Et voilà, maintenant je comprends mieux ma difficulté à terminer, euh, à vrai dire à commencer mon bouquin.
Chaque fois, j'ai mon intrigue bien ficelée au bout des doigts et tout s'échappe et s'arrête en cale sèche à la troisième page. Deux mille mots les beaux jours fructueux, deux lignes les autres et le reste du temps, mon écran fait la pucelle. Vierge.
C'est compréhensible, j'invente une histoire, mes personnages n'ont aucune crédibilité parce que je ne connais rien d'eux. Alors, je m'essouffle tout de suite.
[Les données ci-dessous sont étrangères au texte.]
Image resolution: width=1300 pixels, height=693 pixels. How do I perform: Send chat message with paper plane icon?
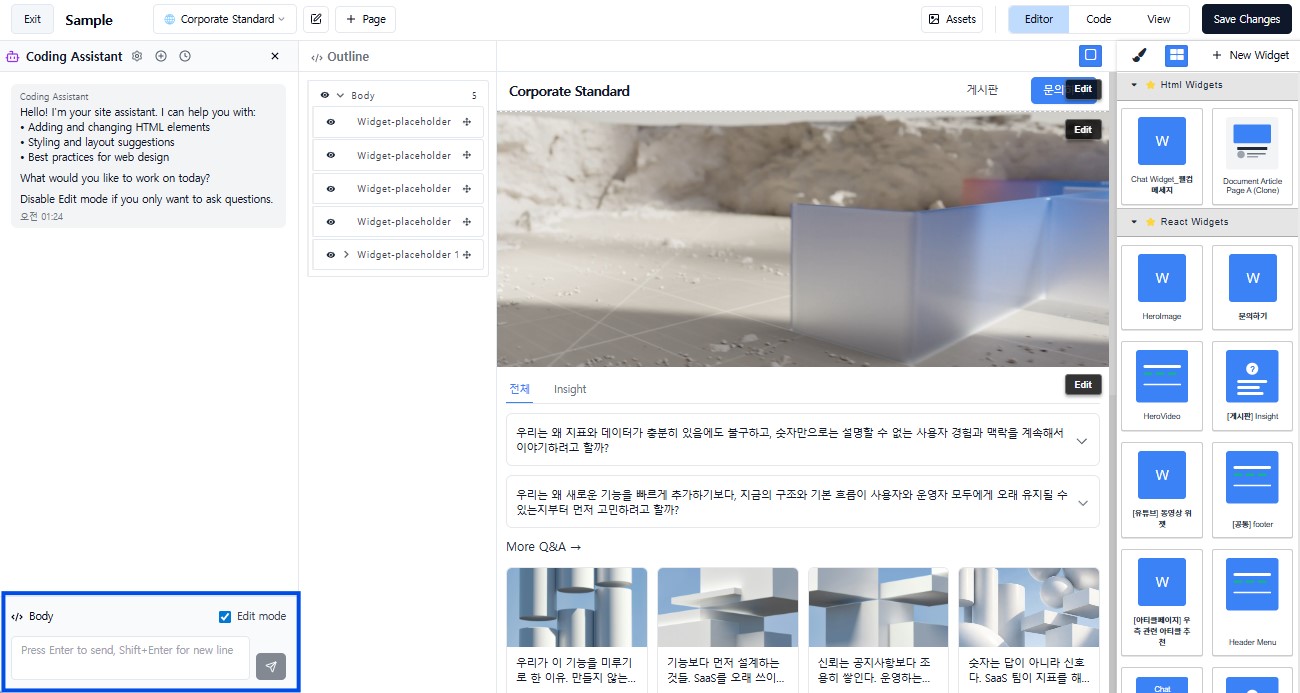(x=270, y=667)
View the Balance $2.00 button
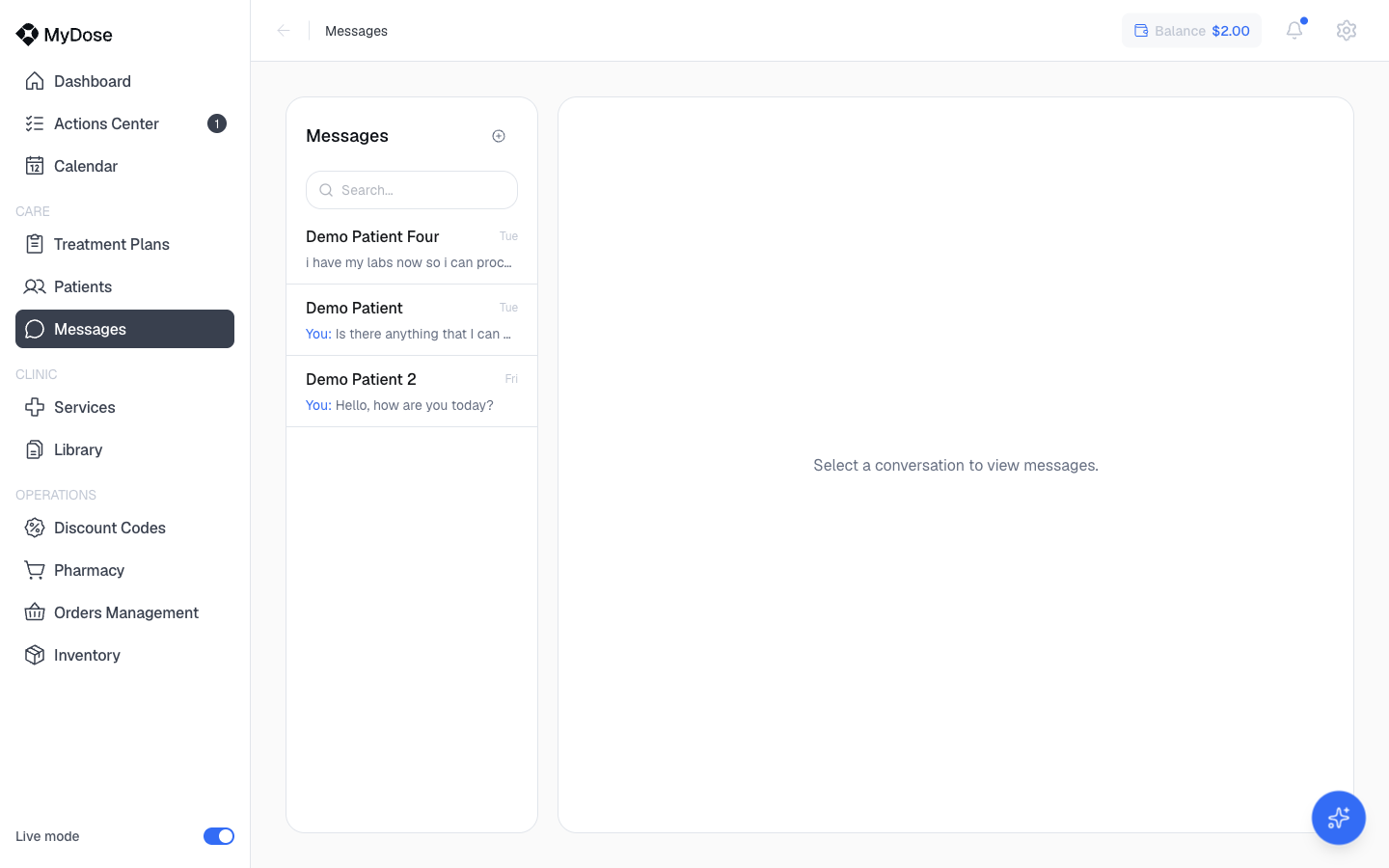 pyautogui.click(x=1191, y=31)
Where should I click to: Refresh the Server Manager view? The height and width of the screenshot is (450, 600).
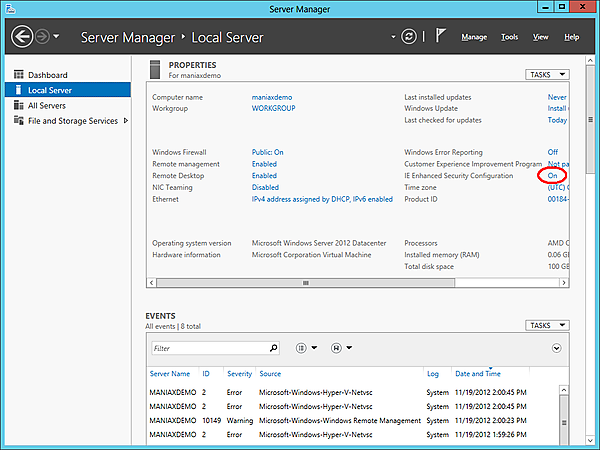(408, 37)
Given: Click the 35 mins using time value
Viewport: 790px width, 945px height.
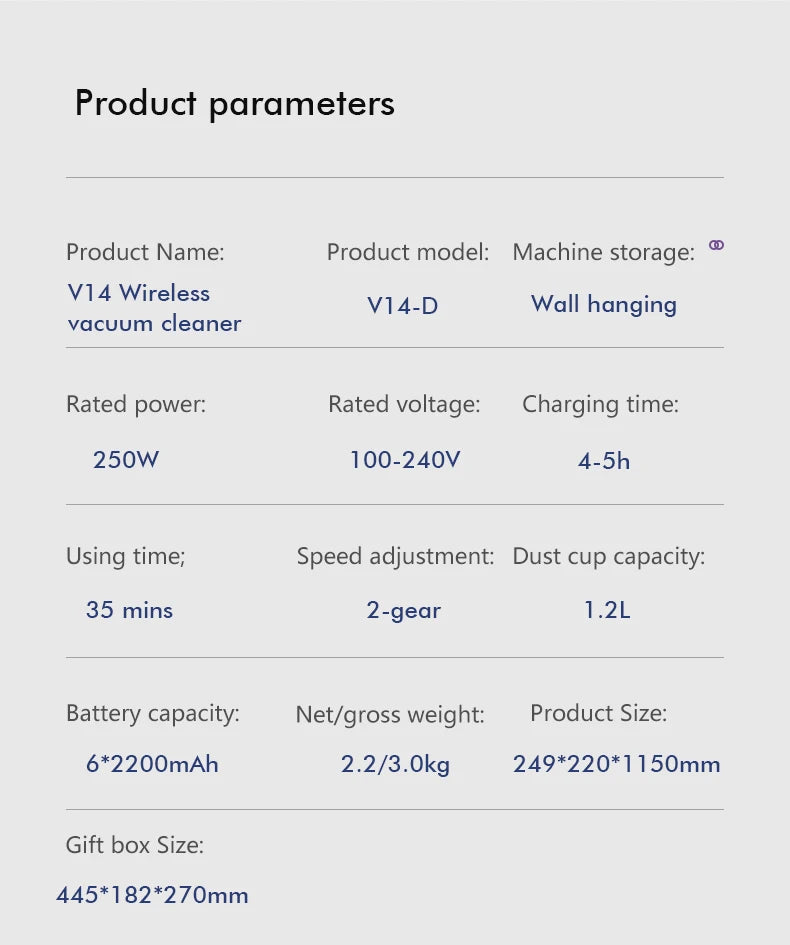Looking at the screenshot, I should point(129,610).
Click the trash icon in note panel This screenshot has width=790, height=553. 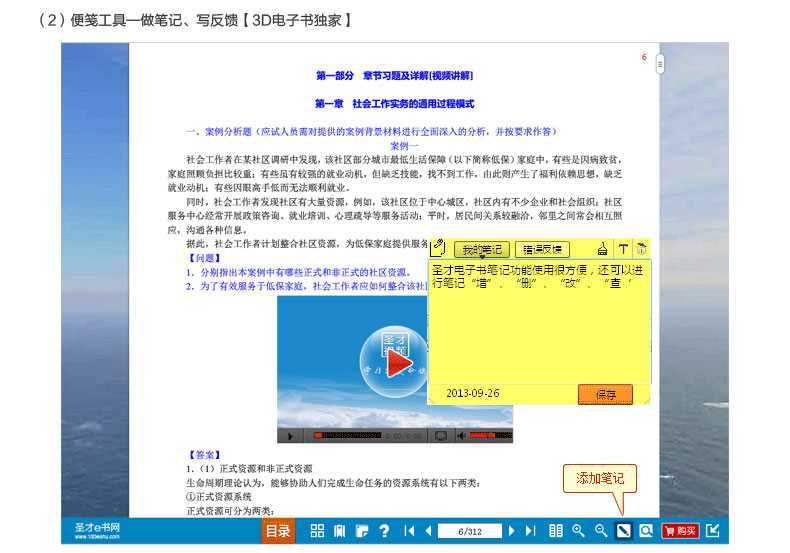641,249
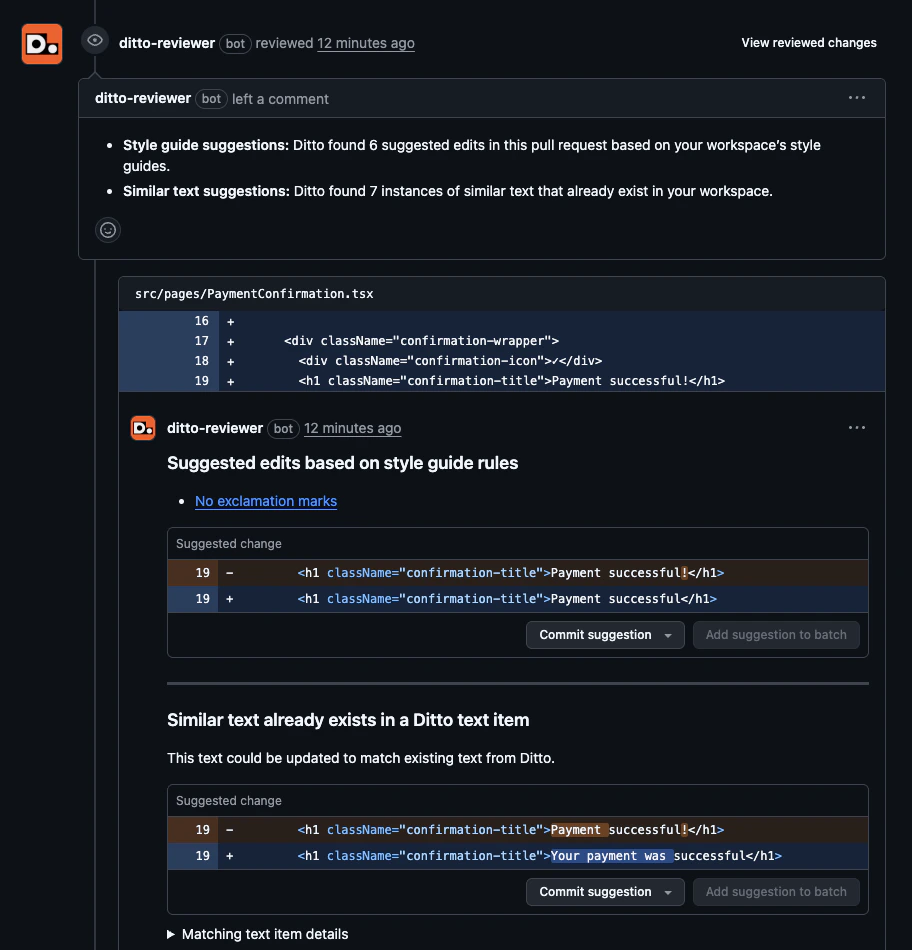Click the 12 minutes ago review timestamp
912x950 pixels.
point(365,43)
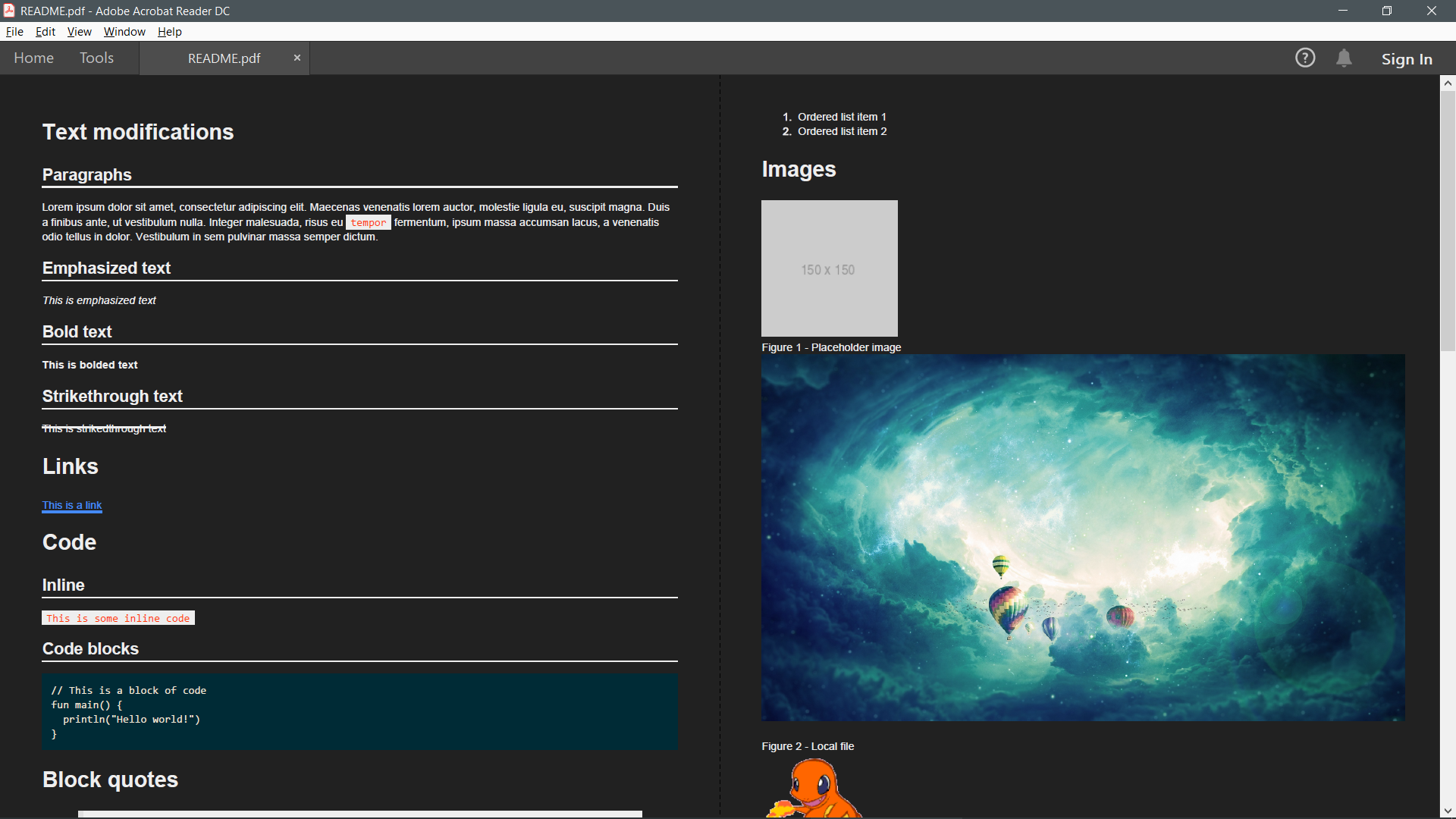The image size is (1456, 819).
Task: Open the Edit menu
Action: [46, 32]
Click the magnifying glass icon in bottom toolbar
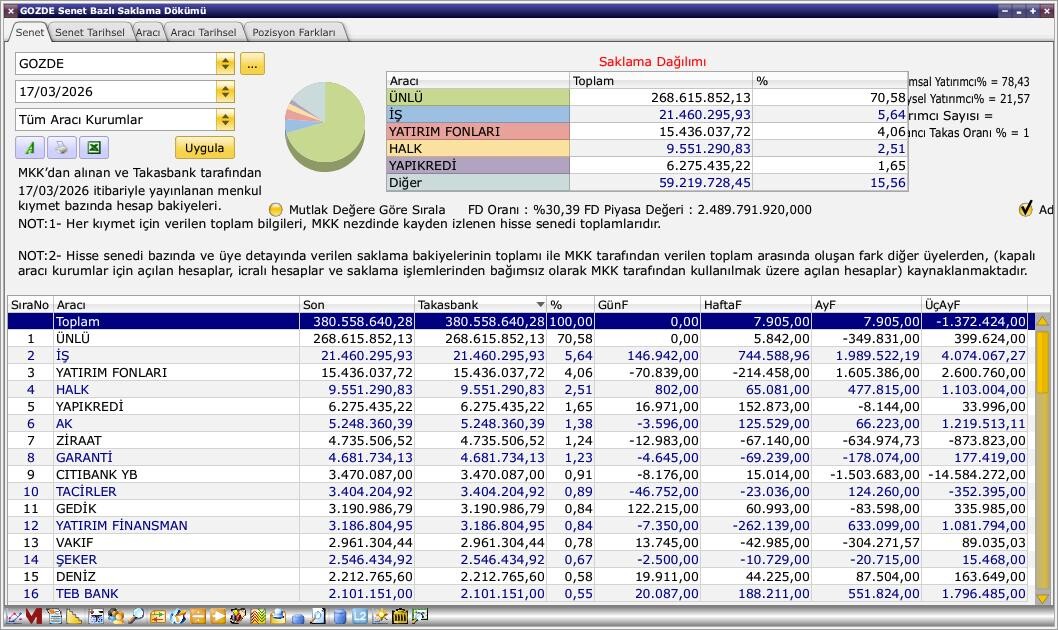Screen dimensions: 1058x630 click(x=136, y=617)
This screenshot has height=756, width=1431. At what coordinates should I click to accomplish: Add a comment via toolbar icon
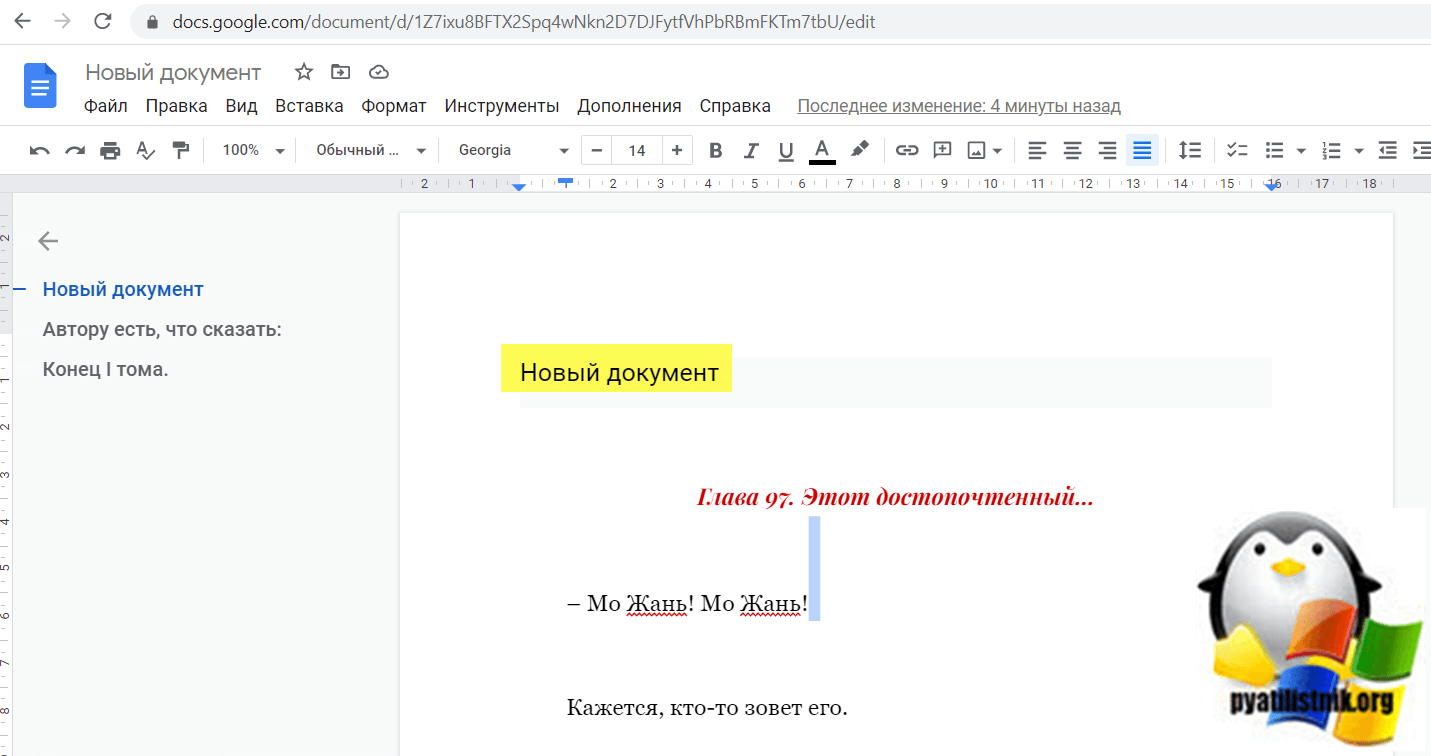pos(942,151)
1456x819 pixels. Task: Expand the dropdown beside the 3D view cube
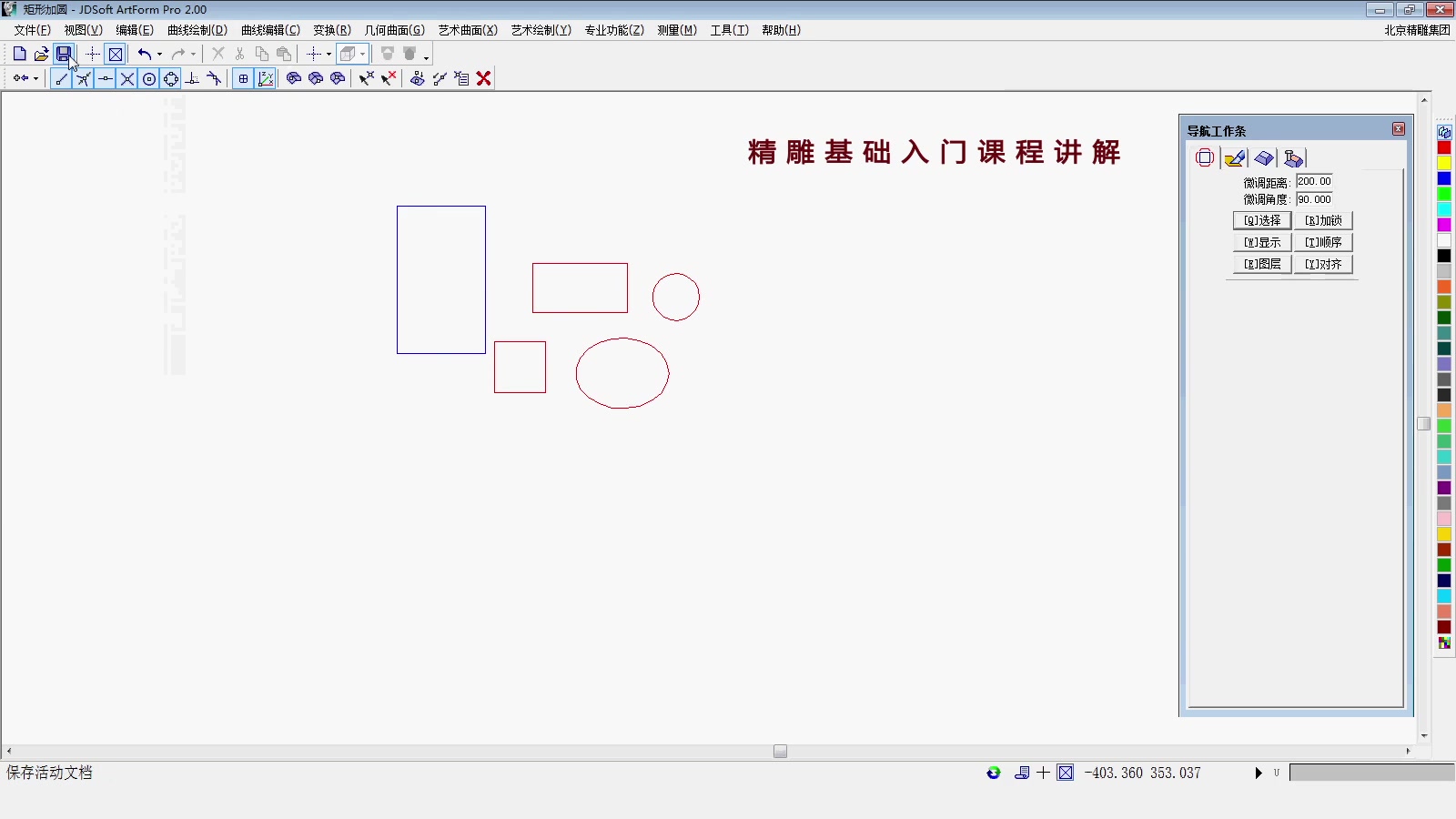(x=363, y=54)
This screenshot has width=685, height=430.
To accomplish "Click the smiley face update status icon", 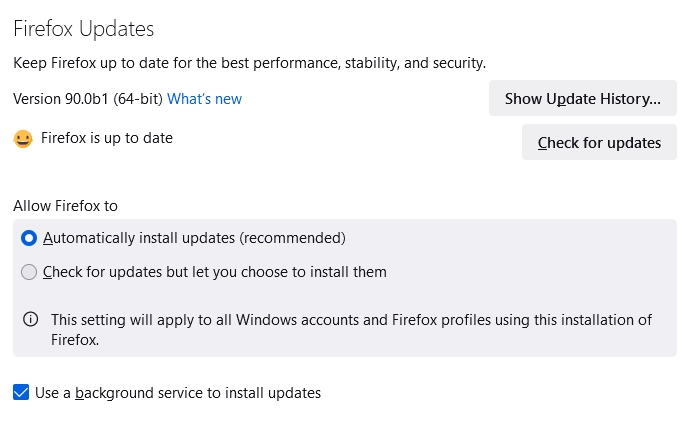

La semaine dernière par exemple j'avais commencé l'histoire d'un éboueur. Simplement parce que les camions des ordures, celui des cochonneries usuelles, suivi de celui du plastique puis de celui du verre, m'horripile à l'aube tous les jours. Je n'avais qu'à pas habiter une rue pleine de restaurants, mais j'avais pas trop le choix.
Donc je parlais d'un éboueur qui se lève avant l'aube. Ca va pas loin et ce qui aurait été bien c'est que je rencontre un éboueur, que je connaisse vraiment son job. Pour ça, il faudrait que je sorte de dessous ma couette et que je descende de mon quatrième étage sans ascenseur par l'escalier qui pue l'oignon froid et la pisse de chat et que j'interpelle un des deux éboueurs.
C'est pas mon genre. Et d'un, je suis timide et de deux je suis flemmarde et de trois, frileuse. Non, c'est mieux de râler chaque matin contre les camions et contre ma page d'écran vide avec sa barre clignotante qui attend stupidement que je la fasse avancer.
Mais là, avec la petite phrase choc que j'ai lu sur internet, c'est simplissime. Je vais faire mon roman en deux temps trois mouvements.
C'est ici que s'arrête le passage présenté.